## What to work on
Rewrite these rows with "domino" swapped for "tile" and everything else left the same.

## Working data
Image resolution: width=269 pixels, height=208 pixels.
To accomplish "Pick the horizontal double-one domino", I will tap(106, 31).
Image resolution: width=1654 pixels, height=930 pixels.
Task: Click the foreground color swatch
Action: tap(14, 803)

## Result
Image resolution: width=269 pixels, height=208 pixels.
To accomplish "Pick the horizontal double-one tile", I will tap(106, 31).
Image resolution: width=1654 pixels, height=930 pixels.
Task: Click the foreground color swatch
Action: tap(14, 803)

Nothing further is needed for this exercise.